● **Goal of the exercise**
Which lines run from the line containing "Allgemeine Geschäftsbedingungen (210, 2514)" through the end of the records below? Reproduce them exactly, and nothing else.

● **Available data**
****
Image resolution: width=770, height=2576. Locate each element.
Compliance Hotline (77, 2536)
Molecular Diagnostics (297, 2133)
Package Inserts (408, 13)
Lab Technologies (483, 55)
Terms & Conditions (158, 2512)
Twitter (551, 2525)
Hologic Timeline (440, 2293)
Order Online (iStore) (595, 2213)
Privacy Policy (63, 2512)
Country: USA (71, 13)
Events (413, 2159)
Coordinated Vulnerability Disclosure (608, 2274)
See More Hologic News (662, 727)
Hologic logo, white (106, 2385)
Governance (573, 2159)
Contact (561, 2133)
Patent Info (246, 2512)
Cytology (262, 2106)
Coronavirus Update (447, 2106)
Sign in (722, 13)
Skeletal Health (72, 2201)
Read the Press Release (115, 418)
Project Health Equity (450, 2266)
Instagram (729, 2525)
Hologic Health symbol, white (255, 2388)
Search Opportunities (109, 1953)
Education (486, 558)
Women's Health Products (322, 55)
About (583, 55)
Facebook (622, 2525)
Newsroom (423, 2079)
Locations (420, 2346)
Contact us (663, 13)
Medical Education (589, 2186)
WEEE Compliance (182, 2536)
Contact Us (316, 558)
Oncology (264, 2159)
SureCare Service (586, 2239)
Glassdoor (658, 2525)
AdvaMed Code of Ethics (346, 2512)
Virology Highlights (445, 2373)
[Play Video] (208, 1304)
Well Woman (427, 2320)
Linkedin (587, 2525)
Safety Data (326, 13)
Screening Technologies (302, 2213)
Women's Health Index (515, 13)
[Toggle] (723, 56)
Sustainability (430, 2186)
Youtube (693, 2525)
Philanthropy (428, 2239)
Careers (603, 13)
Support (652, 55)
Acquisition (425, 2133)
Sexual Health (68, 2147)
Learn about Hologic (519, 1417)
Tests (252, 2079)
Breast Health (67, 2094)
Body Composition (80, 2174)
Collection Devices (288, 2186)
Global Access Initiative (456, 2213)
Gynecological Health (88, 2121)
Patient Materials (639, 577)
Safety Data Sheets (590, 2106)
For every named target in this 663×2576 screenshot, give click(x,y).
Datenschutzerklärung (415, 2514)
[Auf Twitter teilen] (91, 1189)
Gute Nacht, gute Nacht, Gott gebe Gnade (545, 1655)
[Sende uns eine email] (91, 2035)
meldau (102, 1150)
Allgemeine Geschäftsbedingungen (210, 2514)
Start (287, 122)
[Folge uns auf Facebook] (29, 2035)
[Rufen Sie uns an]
****
● **Expected answer**
Allgemeine Geschäftsbedingungen (210, 2514)
Start (287, 122)
[Folge uns auf Facebook] (29, 2035)
[Rufen Sie uns an]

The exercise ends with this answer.